Officers stated late on Friday they have been working to repair the issue that had led the oil-fired plant to fail. They didn’t specify the reason for its collapse.
The blackout marks a brand new low level on an island the place life has grow to be more and more insufferable, with residents affected by shortages of meals, gasoline, water and drugs.
Nearly all commerce in Havana floor to a halt on Friday. Many residents sat sweating on doorsteps. Vacationers hunkered down in frustration. By dusk, the town was nearly utterly enveloped in darkness.
“We went to a restaurant and they had no food because there was no power, now we are also without internet,” said Brazilian tourist Carlos Roberto Julio, who had recently arrived in Havana. “In two days, we have already had several problems.”
Prime Minister Manuel Marrero this week blamed worsening blackouts in the course of the previous a number of weeks on an ideal storm well-known to most Cubans – deteriorating infrastructure, gasoline shortages and rising demand.
“The fuel shortage is the biggest factor,” Marrero stated in a televised message to the nation.
Robust winds that started with Hurricane Milton final week have crippled the island’s potential to ship scarce gasoline from boats offshore to its energy vegetation, officers stated.
REDUCED FUEL
Cuba’s authorities additionally blames the U.S. commerce embargo, in addition to sanctions beneath then-President Donald Trump, for difficulties in buying gasoline and spare components to function its oil-fired vegetation.
“The complex scenario is caused primarily by the intensification of the economic war and financial and energy persecution of the United States,” Cuban President Miguel Diaz-Canel stated on X on Thursday.
A White Home Nationwide Safety Council spokesperson stated, “The United States is not to blame for today’s blackout on the island, or the overall energy situation in Cuba.”
A State Division official stated late on Friday that Washington was intently monitoring the potential humanitarian impression of the blackout however that the Cuban authorities had not requested help.
For a lot of Cubans, far faraway from politics and accustomed to common energy outages, the nationwide blackout was nothing greater than a traditional Friday night time.
Carlos Manuel Pedre stated he had defaulted to easy pleasures to cross the time.
“In the times we’re living in, with everything happening in our country, the most logical entertainment is dominoes,” he stated as he performed the favored recreation with mates. “We’re in total crisis.”
Whereas demand for electrical energy has grown lately alongside Cuba’s fledgling non-public sector, gasoline provide has fallen sharply.
Cuba’s largest oil provider, Venezuela, has lowered shipments to the island to a mean of 32,600 barrels per day within the first 9 months of the yr, barely half the 60,000 bpd despatched in the identical interval of 2023, in response to vessel-monitoring information and inner transport paperwork from Venezuela’s state firm PDVSA.

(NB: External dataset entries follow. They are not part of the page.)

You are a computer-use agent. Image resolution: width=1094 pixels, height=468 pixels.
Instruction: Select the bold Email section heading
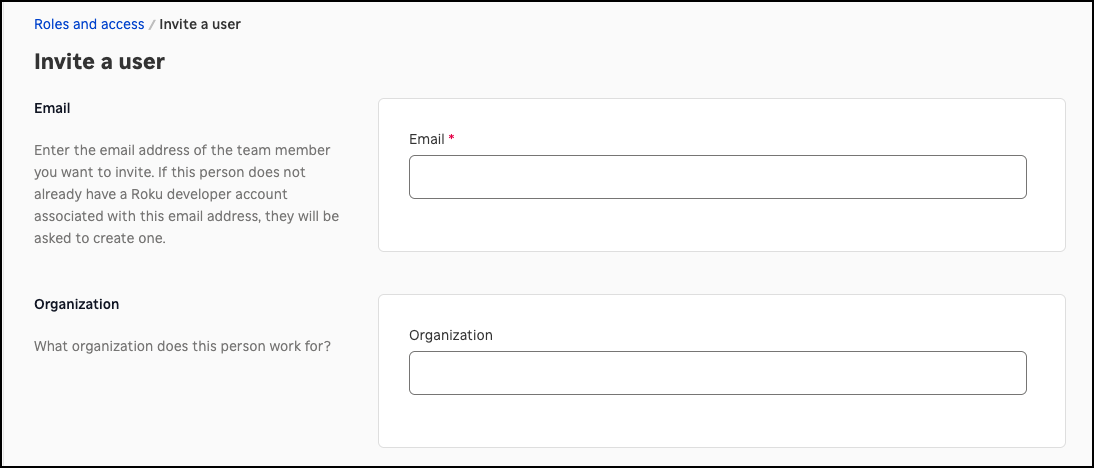[52, 108]
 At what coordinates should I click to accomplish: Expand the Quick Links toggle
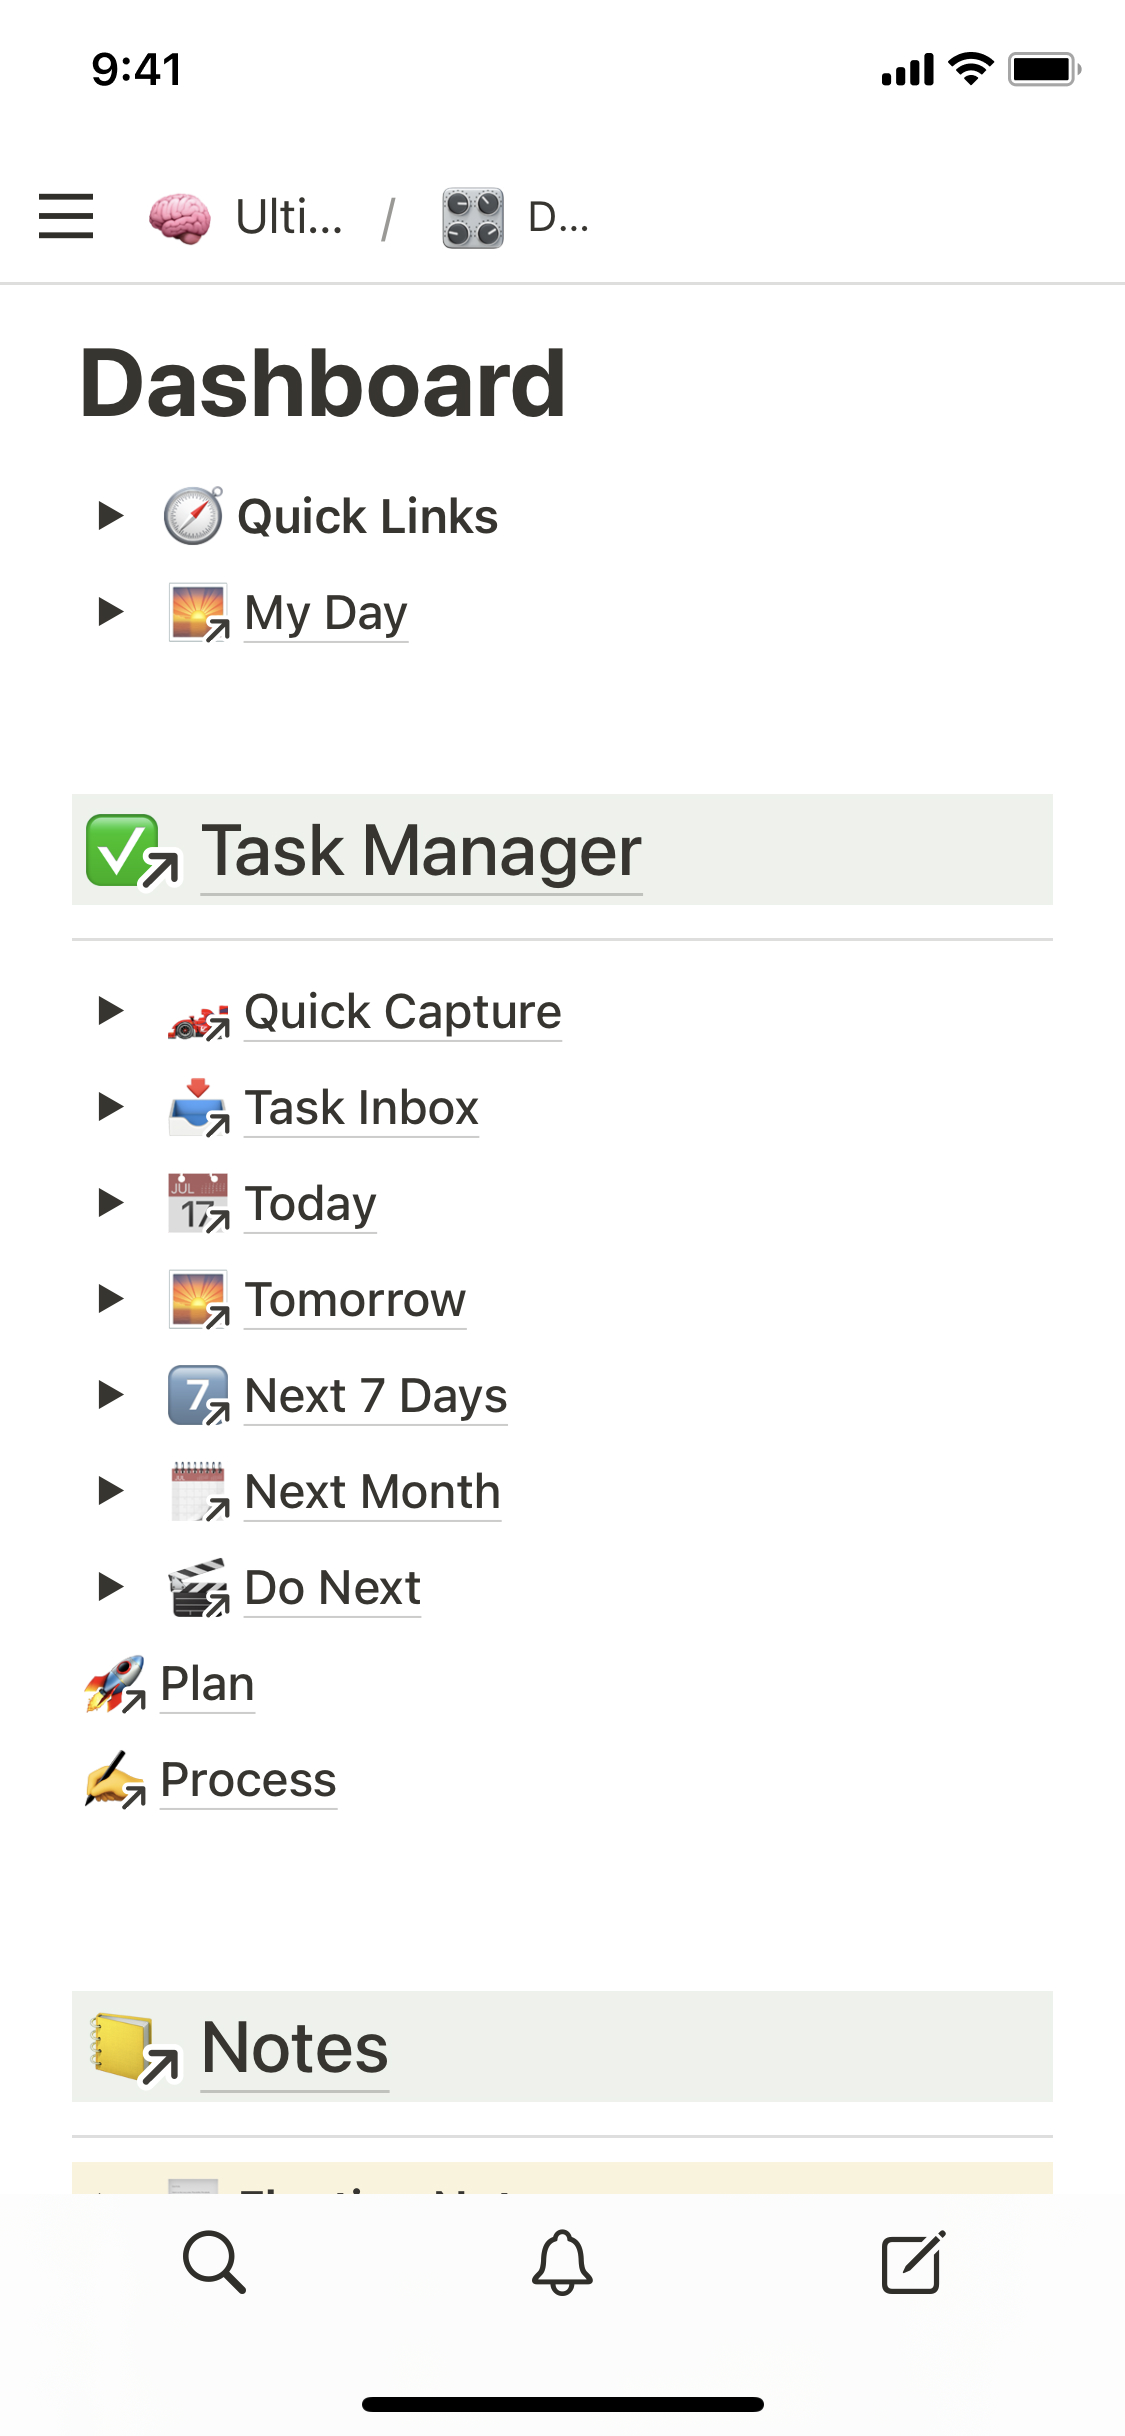(110, 516)
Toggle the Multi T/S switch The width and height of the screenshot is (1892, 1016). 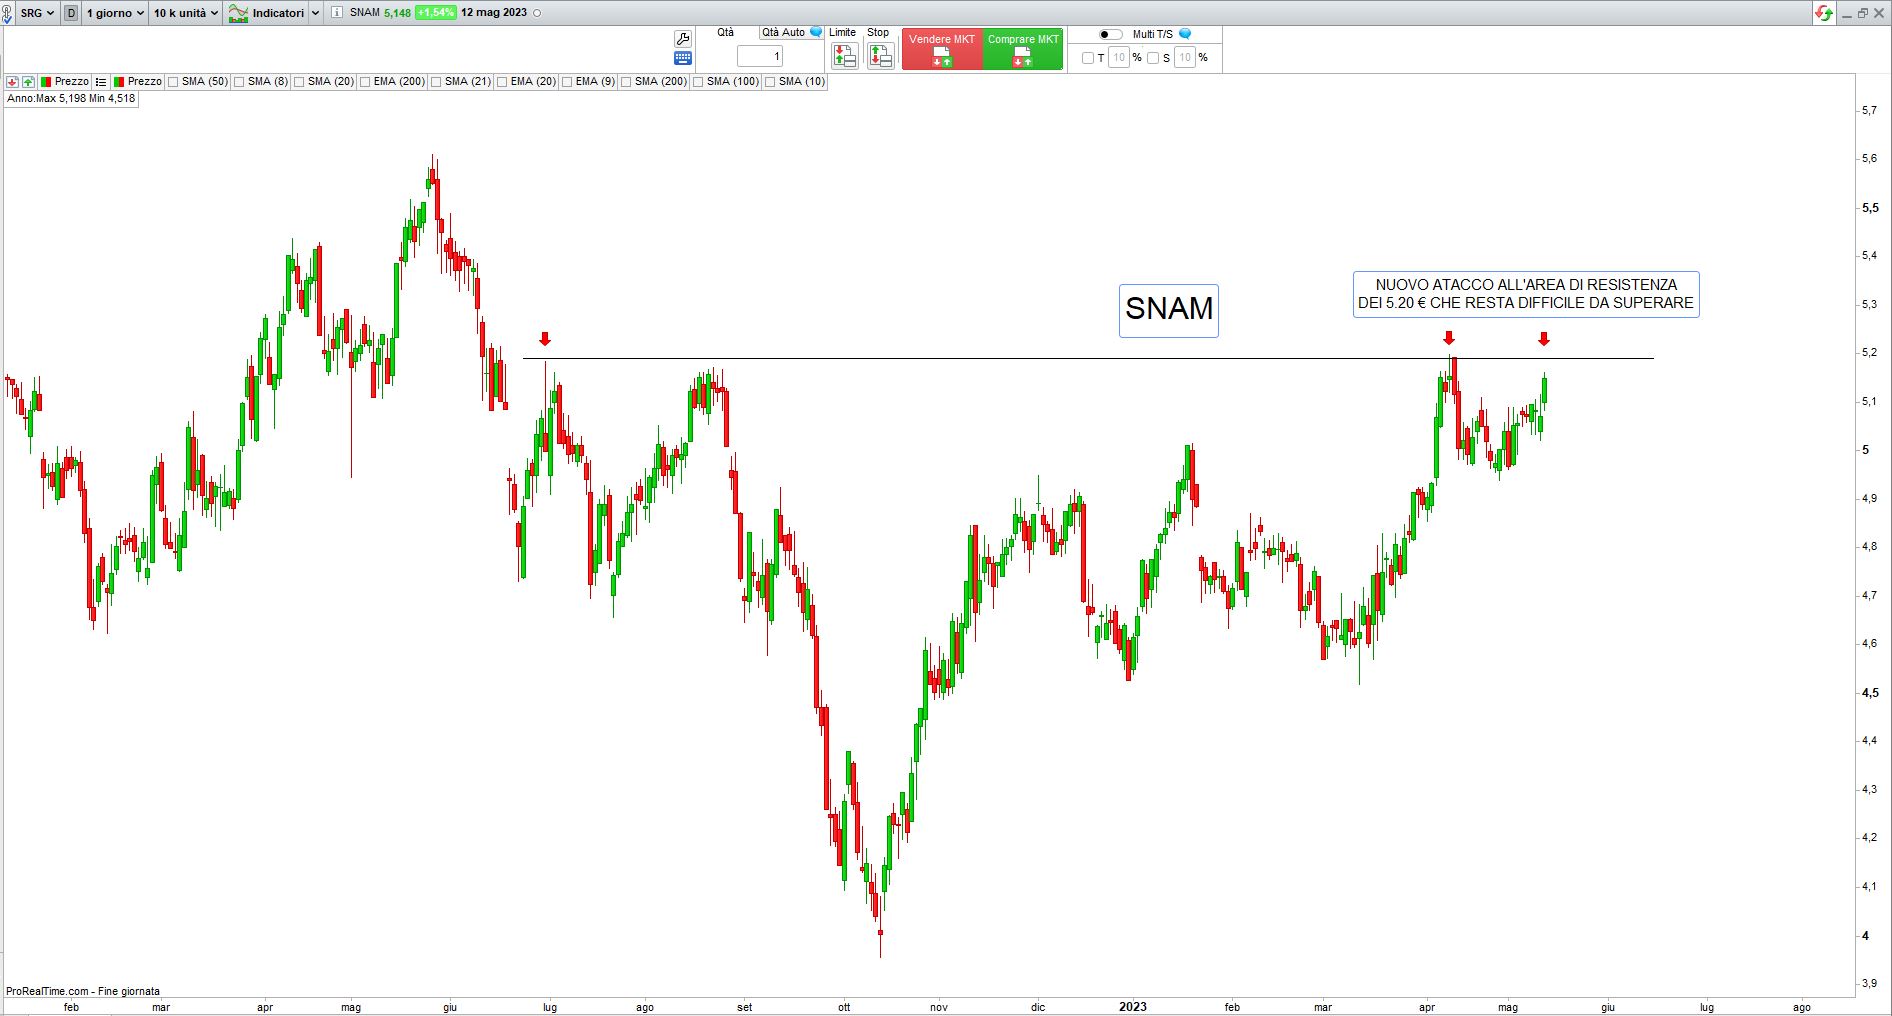click(1108, 34)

PDVSA, whose refining infrastructure can be ailing, has this yr tried to keep away from a brand new wave of gasoline shortage at house, leaving smaller volumes accessible for export to allied nations like Cuba.
Russia and Mexico, which up to now have despatched gasoline to Cuba, have additionally enormously lowered shipments.
The shortfalls have left Cuba to fend for itself on the far costlier spot market at a time when its authorities is near-bankrupt.